The role in question is Maayan’s 2018 take on a sexually-liberated prostitute, ecstatic to be pimped out by her titular Three Husbands. The final installment of Fruit Chan’s prostitution trilogy affords our leading lady few words with which to weave the film’s twisted commentary on modern Hong Kong, but she still succeeds in building a layered character, navigating the trappings of ownership and taking control of female identity on behalf of, what felt like, China’s 700-million-odd women. In true Maayan fashion, this first lead role of her career attracted a Golden Horse nomination (the Chinese language equivalent of the Oscars) for Best Leading Actress. She was the youngest nominee in a category full of multi-award-winning veterans, peddling tried and tested narratives of mobster love, family drama and feuding ancient kingdoms.
With no Golden Horse but three Hong Kong film industry Best Actress wins under her belt, Maayan’s Chinese name has become synonymous with serious acting. Her four-character name is unusual and is typically derived from ancient surnames or transliterated from minority tribes. The rest of us mere mortals go by two or three character names, but not 曾美慧孜Zeng Mei Hui Zi: a name that reads like “Helen of Troy” or “Joan of Arc” or “Warrior Queen Boudica of the Iceni”. Something to the effect of “Chloe The Intelligent and Industrious One Who We Once Only Acknowledged For Her Beauty But Now We Know Better”.
“I got your message!”
Maayan is breathless, confused, and luminous in iridescent purple make-up when she joins me at the back of the crowded polyester-red-velvet club. “Did the original shut down? I don’t remember it being like this.” Yeah, I say. She wrinkles her nose.

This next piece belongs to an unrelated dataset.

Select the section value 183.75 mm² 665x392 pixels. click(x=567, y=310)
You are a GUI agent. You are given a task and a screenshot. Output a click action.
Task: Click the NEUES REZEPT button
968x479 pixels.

I love your work, I start, lamely. There’s a thorn in her smile. “Did you watch my movie from when I was a kid?” She shrugs, then almost to herself, “I’d wanted to act since I was a child.” Indeed, her first ever film role was at age 14, playing Dong Dong, a university student, in Lou Ye’s sobering Summer Palace (2006). As the film peaks, in the raging chaos of a student demonstration, Dong Dong’s face wrestles to contain the fear and panic of a young adult desperate to know the answers. Her gasping attempt to find words is quietly devastating.
I also watched Three Husbands, I tell her. Maayan perks up. Director Fruit Chan ran his set with military discipline and few takes. “He knows his story and characters so precisely and completely,” she gushes. “I aspire to that laser focus when it’s my time to be on the other side of the camera.” She considers this a little more. “Honestly, actors often have fairly limited room to move on the range of a character. We meet the character through the writer or director, so to speak, and then our job is to complete it.”
It’s here that she senses an immense opportunity for the Chinese film industry. Until recently, “independent film” had been a catch-all phrase for the darkest, grittiest, most bootleg “art films”. They were difficult to watch in contrast to the blockbusters and romantic comedies preferred by audiences. Now, as the West becomes more accepting of Chinese language films and the market begins to open up, a new generation of meaningful storytelling is emerging.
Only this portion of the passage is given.